Your assignment.
Please restate the data exactly, from the first line to the last.

::: The records :::

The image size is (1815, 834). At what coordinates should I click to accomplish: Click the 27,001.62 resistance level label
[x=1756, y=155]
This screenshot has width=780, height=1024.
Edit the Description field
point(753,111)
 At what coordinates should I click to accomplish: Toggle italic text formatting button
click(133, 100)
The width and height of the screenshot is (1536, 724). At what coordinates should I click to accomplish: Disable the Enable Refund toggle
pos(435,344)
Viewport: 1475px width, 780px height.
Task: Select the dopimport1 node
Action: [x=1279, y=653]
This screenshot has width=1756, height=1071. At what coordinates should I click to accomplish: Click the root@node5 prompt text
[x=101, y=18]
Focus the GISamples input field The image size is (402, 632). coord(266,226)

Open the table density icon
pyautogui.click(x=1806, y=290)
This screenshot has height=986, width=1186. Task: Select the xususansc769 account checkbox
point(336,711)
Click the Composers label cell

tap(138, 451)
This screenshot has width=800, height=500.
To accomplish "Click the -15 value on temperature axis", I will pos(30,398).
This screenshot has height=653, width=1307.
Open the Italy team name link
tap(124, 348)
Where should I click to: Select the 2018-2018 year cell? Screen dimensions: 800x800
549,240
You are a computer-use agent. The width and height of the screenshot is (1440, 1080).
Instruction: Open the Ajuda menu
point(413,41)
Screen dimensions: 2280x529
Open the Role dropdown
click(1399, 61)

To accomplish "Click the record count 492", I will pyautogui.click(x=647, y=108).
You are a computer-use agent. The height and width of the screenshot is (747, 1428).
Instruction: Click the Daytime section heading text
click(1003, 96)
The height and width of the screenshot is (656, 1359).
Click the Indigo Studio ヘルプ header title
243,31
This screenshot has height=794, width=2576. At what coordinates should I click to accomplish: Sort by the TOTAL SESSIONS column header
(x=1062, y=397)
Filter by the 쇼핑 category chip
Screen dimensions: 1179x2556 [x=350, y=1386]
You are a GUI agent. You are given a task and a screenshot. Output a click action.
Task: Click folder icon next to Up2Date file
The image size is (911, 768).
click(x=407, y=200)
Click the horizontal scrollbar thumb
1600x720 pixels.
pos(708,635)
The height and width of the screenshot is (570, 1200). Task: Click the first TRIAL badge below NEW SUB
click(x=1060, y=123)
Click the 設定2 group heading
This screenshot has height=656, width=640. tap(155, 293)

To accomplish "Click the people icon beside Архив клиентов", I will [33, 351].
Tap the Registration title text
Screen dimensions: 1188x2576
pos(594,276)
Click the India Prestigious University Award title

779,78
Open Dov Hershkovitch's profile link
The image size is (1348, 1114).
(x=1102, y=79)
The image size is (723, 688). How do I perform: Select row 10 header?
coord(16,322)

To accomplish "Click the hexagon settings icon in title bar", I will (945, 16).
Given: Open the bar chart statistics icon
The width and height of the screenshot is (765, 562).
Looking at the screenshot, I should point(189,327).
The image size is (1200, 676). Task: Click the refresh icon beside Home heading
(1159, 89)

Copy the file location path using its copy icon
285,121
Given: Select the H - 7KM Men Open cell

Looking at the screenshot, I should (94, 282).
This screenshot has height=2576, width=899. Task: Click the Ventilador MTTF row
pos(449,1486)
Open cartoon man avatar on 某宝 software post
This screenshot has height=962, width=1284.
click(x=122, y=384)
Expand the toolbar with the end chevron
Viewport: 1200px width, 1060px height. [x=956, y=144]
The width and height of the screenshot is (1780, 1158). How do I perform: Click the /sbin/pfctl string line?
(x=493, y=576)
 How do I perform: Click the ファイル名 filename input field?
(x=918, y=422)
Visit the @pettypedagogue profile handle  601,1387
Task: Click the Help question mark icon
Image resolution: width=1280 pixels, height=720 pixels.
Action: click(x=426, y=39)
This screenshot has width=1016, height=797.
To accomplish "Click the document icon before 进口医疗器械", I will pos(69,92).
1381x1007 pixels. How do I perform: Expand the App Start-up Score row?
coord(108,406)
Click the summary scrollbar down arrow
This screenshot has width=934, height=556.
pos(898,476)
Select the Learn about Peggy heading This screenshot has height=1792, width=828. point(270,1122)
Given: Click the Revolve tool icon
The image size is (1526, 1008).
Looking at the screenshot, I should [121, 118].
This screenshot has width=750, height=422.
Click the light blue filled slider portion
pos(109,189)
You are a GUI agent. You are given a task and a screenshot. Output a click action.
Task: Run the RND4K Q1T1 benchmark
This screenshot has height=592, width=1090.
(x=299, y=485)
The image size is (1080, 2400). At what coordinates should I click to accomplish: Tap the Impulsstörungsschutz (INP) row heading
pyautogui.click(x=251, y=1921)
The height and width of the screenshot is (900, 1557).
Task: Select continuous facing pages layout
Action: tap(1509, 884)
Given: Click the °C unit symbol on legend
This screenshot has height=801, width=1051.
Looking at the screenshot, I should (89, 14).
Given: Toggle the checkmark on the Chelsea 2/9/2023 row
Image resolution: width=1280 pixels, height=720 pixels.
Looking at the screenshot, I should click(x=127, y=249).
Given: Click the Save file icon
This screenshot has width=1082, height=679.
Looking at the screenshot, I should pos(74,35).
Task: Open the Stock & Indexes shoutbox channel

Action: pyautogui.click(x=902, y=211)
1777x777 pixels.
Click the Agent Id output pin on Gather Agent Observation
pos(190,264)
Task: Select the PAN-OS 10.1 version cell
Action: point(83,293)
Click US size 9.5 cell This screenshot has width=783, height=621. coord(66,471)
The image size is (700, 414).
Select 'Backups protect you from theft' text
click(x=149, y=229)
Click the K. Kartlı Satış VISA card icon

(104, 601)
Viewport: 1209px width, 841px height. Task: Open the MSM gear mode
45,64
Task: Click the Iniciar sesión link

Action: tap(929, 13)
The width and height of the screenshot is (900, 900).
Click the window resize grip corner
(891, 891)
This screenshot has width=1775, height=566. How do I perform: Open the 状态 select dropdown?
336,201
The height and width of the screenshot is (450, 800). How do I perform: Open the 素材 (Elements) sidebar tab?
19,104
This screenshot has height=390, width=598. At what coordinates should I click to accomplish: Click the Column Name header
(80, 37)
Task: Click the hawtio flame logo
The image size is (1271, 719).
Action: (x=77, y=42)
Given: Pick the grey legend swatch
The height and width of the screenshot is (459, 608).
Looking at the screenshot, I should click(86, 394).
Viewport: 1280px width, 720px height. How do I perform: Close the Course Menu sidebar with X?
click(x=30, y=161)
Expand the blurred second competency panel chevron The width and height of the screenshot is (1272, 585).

:::

Result of the exercise.
The image size is (1815, 834). At what coordinates should I click to accomplish: Click the 27,001.62 resistance level label
[x=1756, y=155]
This screenshot has width=780, height=1024.
Edit the Description field
point(753,111)
 At what coordinates should I click to accomplish: Toggle italic text formatting button
click(133, 100)
The width and height of the screenshot is (1536, 724). At what coordinates should I click to accomplish: Disable the Enable Refund toggle
pos(435,344)
Viewport: 1475px width, 780px height.
Task: Select the dopimport1 node
Action: [x=1279, y=653]
This screenshot has width=1756, height=1071. At what coordinates should I click to accomplish: Click the root@node5 prompt text
[x=101, y=18]
Focus the GISamples input field The image size is (402, 632). coord(266,226)

Open the table density icon
pyautogui.click(x=1806, y=290)
This screenshot has height=986, width=1186. Task: Select the xususansc769 account checkbox
point(336,711)
Click the Composers label cell

tap(138, 451)
This screenshot has width=800, height=500.
To accomplish "Click the -15 value on temperature axis", I will pos(30,398).
This screenshot has height=653, width=1307.
Open the Italy team name link
tap(124, 348)
Where should I click to: Select the 2018-2018 year cell? Screen dimensions: 800x800
549,240
You are a computer-use agent. The width and height of the screenshot is (1440, 1080).
Instruction: Open the Ajuda menu
point(413,41)
Screen dimensions: 2280x529
Open the Role dropdown
click(1399, 61)

To accomplish "Click the record count 492", I will pyautogui.click(x=647, y=108).
You are a computer-use agent. The height and width of the screenshot is (747, 1428).
Instruction: Click the Daytime section heading text
click(1003, 96)
The height and width of the screenshot is (656, 1359).
Click the Indigo Studio ヘルプ header title
243,31
This screenshot has height=794, width=2576. At what coordinates should I click to accomplish: Sort by the TOTAL SESSIONS column header
(x=1062, y=397)
Filter by the 쇼핑 category chip
Screen dimensions: 1179x2556 [x=350, y=1386]
You are a GUI agent. You are given a task and a screenshot. Output a click action.
Task: Click folder icon next to Up2Date file
The image size is (911, 768).
click(x=407, y=200)
Click the horizontal scrollbar thumb
1600x720 pixels.
pos(708,635)
The height and width of the screenshot is (570, 1200). Task: Click the first TRIAL badge below NEW SUB
click(x=1060, y=123)
Click the 設定2 group heading
This screenshot has height=656, width=640. tap(155, 293)

To accomplish "Click the people icon beside Архив клиентов", I will [33, 351].
Tap the Registration title text
Screen dimensions: 1188x2576
pos(594,276)
Click the India Prestigious University Award title

779,78
Open Dov Hershkovitch's profile link
The image size is (1348, 1114).
(x=1102, y=79)
The image size is (723, 688). How do I perform: Select row 10 header?
coord(16,322)

To accomplish "Click the hexagon settings icon in title bar", I will (945, 16).
Given: Open the bar chart statistics icon
The width and height of the screenshot is (765, 562).
Looking at the screenshot, I should point(189,327).
The image size is (1200, 676). Task: Click the refresh icon beside Home heading
(1159, 89)

Copy the file location path using its copy icon
285,121
Given: Select the H - 7KM Men Open cell

Looking at the screenshot, I should (94, 282).
This screenshot has height=2576, width=899. Task: Click the Ventilador MTTF row
pos(449,1486)
Open cartoon man avatar on 某宝 software post
This screenshot has height=962, width=1284.
click(x=122, y=384)
Expand the toolbar with the end chevron
Viewport: 1200px width, 1060px height. [x=956, y=144]
The width and height of the screenshot is (1780, 1158). How do I perform: Click the /sbin/pfctl string line?
(x=493, y=576)
 How do I perform: Click the ファイル名 filename input field?
(x=918, y=422)
Visit the @pettypedagogue profile handle  601,1387
Task: Click the Help question mark icon
Image resolution: width=1280 pixels, height=720 pixels.
Action: click(x=426, y=39)
This screenshot has width=1016, height=797.
To accomplish "Click the document icon before 进口医疗器械", I will pos(69,92).
1381x1007 pixels. How do I perform: Expand the App Start-up Score row?
coord(108,406)
Click the summary scrollbar down arrow
This screenshot has width=934, height=556.
pos(898,476)
Select the Learn about Peggy heading This screenshot has height=1792, width=828. point(270,1122)
Given: Click the Revolve tool icon
The image size is (1526, 1008).
Looking at the screenshot, I should [121, 118].
This screenshot has width=750, height=422.
Click the light blue filled slider portion
pos(109,189)
You are a GUI agent. You are given a task and a screenshot. Output a click action.
Task: Run the RND4K Q1T1 benchmark
This screenshot has height=592, width=1090.
(x=299, y=485)
The image size is (1080, 2400). At what coordinates should I click to accomplish: Tap the Impulsstörungsschutz (INP) row heading
pyautogui.click(x=251, y=1921)
The height and width of the screenshot is (900, 1557).
Task: Select continuous facing pages layout
Action: tap(1509, 884)
Given: Click the °C unit symbol on legend
This screenshot has height=801, width=1051.
Looking at the screenshot, I should (89, 14).
Given: Toggle the checkmark on the Chelsea 2/9/2023 row
Image resolution: width=1280 pixels, height=720 pixels.
Looking at the screenshot, I should click(x=127, y=249).
Given: Click the Save file icon
This screenshot has width=1082, height=679.
Looking at the screenshot, I should pos(74,35).
Task: Open the Stock & Indexes shoutbox channel

Action: pyautogui.click(x=902, y=211)
1777x777 pixels.
Click the Agent Id output pin on Gather Agent Observation
pos(190,264)
Task: Select the PAN-OS 10.1 version cell
Action: point(83,293)
Click US size 9.5 cell This screenshot has width=783, height=621. coord(66,471)
The image size is (700, 414).
Select 'Backups protect you from theft' text
click(x=149, y=229)
Click the K. Kartlı Satış VISA card icon

(104, 601)
Viewport: 1209px width, 841px height. Task: Open the MSM gear mode
45,64
Task: Click the Iniciar sesión link

Action: tap(929, 13)
The width and height of the screenshot is (900, 900).
Click the window resize grip corner
(891, 891)
This screenshot has width=1775, height=566. How do I perform: Open the 状态 select dropdown?
336,201
The height and width of the screenshot is (450, 800). How do I perform: Open the 素材 (Elements) sidebar tab?
19,104
This screenshot has height=390, width=598. At what coordinates should I click to accomplish: Click the Column Name header
(80, 37)
Task: Click the hawtio flame logo
The image size is (1271, 719).
Action: (x=77, y=42)
Given: Pick the grey legend swatch
The height and width of the screenshot is (459, 608).
Looking at the screenshot, I should click(86, 394).
Viewport: 1280px width, 720px height. How do I perform: Close the Course Menu sidebar with X?
click(x=30, y=161)
Expand the blurred second competency panel chevron The width and height of the screenshot is (1272, 585).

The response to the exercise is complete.